***** ENTRIES PROVIDED

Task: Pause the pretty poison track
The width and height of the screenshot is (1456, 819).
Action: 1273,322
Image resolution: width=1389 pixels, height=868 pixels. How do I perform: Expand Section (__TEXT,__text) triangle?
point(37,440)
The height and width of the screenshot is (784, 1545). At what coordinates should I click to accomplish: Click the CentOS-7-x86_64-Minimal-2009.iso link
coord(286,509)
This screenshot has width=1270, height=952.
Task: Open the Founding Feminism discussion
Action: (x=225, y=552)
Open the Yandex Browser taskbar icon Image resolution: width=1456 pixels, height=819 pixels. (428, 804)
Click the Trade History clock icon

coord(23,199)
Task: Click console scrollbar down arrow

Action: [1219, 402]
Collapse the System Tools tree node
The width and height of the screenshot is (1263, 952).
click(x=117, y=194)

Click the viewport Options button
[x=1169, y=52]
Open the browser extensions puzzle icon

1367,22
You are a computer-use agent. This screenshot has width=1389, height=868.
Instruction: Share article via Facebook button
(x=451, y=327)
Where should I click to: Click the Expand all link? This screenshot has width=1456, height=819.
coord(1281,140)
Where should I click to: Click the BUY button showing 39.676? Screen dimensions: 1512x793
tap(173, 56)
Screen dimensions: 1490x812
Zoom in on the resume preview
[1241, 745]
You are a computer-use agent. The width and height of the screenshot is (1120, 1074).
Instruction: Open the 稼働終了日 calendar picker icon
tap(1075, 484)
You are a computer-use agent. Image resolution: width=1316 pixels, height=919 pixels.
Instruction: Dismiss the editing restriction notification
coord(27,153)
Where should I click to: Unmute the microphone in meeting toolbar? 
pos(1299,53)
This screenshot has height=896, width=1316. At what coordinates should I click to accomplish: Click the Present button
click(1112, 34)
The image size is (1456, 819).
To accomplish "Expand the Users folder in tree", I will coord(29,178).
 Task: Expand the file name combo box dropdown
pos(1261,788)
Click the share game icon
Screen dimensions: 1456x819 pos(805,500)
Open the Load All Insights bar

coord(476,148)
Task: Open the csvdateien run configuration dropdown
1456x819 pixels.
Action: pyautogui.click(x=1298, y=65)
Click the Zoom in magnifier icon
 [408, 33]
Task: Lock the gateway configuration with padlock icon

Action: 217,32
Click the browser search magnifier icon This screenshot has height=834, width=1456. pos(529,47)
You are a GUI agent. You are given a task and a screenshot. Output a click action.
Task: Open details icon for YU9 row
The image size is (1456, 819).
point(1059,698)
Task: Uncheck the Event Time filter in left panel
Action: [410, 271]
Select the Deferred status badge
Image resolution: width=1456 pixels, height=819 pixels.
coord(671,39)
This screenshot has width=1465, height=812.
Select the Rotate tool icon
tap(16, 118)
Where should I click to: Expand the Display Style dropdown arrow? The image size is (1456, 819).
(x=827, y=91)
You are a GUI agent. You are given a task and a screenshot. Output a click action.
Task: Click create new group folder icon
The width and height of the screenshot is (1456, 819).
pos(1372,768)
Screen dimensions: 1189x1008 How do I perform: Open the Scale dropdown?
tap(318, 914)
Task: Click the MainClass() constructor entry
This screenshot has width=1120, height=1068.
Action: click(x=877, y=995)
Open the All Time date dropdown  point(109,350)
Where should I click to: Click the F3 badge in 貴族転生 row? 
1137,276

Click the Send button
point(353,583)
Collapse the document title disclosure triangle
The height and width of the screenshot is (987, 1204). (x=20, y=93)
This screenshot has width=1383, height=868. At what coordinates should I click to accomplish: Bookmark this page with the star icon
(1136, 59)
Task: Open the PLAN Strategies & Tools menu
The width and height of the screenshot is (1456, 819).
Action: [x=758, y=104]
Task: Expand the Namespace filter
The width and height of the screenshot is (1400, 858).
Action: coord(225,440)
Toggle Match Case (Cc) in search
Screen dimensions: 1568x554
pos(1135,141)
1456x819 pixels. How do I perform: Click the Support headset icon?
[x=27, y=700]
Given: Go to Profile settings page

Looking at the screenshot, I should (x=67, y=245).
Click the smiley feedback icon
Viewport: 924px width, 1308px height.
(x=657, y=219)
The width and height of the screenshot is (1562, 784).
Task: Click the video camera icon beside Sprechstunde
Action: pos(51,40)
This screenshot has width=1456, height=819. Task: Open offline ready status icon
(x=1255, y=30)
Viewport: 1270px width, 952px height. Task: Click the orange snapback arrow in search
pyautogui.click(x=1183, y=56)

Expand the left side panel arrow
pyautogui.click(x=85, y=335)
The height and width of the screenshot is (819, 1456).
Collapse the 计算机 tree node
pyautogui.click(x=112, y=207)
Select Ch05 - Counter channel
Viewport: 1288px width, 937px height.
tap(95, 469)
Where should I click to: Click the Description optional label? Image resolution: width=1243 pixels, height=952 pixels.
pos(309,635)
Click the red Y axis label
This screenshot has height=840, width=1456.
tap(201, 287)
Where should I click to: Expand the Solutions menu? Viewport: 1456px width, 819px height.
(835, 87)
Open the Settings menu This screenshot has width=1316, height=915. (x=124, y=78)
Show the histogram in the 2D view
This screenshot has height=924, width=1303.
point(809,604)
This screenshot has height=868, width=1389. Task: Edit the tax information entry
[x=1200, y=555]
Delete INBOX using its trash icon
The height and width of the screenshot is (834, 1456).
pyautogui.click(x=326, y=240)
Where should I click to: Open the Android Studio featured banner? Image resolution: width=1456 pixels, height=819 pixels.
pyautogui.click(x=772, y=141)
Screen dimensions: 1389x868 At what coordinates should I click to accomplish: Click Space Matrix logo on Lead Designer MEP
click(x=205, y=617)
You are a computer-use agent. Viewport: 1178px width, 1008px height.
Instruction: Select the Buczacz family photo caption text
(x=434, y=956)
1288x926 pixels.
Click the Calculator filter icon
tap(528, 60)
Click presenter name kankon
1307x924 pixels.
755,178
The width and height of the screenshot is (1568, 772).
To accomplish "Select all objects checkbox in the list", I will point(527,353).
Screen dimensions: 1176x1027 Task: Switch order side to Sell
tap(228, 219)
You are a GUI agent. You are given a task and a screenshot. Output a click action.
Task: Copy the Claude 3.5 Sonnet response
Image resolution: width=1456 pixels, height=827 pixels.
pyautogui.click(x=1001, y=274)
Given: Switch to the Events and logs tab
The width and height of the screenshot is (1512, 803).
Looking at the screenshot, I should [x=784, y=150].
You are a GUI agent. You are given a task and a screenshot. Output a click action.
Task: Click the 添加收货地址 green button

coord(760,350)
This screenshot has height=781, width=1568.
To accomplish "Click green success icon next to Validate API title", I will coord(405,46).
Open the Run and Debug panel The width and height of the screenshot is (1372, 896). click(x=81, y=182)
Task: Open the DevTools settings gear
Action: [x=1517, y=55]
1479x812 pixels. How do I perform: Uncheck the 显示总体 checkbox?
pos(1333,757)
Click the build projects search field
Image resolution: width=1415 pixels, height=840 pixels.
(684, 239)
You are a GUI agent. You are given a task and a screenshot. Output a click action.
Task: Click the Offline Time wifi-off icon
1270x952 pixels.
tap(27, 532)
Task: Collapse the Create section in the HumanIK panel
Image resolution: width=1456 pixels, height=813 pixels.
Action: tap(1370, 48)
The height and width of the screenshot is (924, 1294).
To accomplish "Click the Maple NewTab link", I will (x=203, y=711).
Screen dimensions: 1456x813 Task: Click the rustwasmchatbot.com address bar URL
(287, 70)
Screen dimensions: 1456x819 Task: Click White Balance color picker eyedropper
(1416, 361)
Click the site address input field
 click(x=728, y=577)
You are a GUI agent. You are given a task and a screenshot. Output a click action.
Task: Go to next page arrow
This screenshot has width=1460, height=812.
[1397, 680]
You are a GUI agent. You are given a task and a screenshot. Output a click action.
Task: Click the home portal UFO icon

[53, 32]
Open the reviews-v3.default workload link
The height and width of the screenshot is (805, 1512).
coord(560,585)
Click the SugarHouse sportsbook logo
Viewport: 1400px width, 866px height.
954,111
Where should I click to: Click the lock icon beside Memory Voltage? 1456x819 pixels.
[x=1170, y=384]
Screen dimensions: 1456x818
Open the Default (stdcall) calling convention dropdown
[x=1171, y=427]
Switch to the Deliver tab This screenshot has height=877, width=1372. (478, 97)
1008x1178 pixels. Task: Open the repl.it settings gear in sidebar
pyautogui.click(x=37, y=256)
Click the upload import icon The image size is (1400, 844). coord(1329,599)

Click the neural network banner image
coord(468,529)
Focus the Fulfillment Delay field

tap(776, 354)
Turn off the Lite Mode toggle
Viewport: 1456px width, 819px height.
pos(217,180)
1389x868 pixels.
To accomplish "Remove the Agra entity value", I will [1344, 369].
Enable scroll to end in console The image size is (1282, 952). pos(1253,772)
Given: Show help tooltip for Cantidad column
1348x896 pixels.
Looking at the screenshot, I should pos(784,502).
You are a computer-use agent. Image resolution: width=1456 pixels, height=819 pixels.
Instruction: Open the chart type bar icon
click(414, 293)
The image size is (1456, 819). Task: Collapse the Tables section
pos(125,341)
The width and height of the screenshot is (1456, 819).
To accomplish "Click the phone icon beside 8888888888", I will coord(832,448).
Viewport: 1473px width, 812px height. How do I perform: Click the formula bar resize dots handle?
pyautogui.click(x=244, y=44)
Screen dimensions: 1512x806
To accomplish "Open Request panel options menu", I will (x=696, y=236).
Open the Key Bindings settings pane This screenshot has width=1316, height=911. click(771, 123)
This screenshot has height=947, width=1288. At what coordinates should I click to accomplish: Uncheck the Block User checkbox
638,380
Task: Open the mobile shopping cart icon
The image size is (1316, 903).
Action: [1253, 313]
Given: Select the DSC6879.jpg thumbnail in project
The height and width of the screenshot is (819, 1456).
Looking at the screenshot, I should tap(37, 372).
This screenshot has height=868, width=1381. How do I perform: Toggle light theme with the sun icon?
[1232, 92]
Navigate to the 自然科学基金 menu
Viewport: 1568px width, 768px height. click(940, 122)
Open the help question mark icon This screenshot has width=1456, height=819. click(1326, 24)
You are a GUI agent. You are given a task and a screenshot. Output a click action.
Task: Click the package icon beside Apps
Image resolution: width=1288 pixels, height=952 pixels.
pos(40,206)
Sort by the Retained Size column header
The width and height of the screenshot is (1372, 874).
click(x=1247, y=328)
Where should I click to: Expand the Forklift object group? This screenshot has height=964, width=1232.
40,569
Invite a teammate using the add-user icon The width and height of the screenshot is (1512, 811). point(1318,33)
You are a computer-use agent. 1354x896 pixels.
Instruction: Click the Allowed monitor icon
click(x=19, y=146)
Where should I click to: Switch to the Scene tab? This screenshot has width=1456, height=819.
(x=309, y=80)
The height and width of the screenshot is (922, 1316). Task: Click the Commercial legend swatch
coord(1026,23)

**********

Transcribe the entries above word for word, from the first line through the line containing "You are a computer-use agent. This", and nothing else.

Task: Pause the pretty poison track
The width and height of the screenshot is (1456, 819).
Action: 1273,322
Image resolution: width=1389 pixels, height=868 pixels. How do I perform: Expand Section (__TEXT,__text) triangle?
point(37,440)
The height and width of the screenshot is (784, 1545). At what coordinates should I click to accomplish: Click the CentOS-7-x86_64-Minimal-2009.iso link
coord(286,509)
This screenshot has width=1270, height=952.
Task: Open the Founding Feminism discussion
Action: (x=225, y=552)
Open the Yandex Browser taskbar icon Image resolution: width=1456 pixels, height=819 pixels. (428, 804)
Click the Trade History clock icon

coord(23,199)
Task: Click console scrollbar down arrow

Action: [1219, 402]
Collapse the System Tools tree node
The width and height of the screenshot is (1263, 952).
click(x=117, y=194)

Click the viewport Options button
[x=1169, y=52]
Open the browser extensions puzzle icon

1367,22
You are a computer-use agent. This screenshot has width=1389, height=868.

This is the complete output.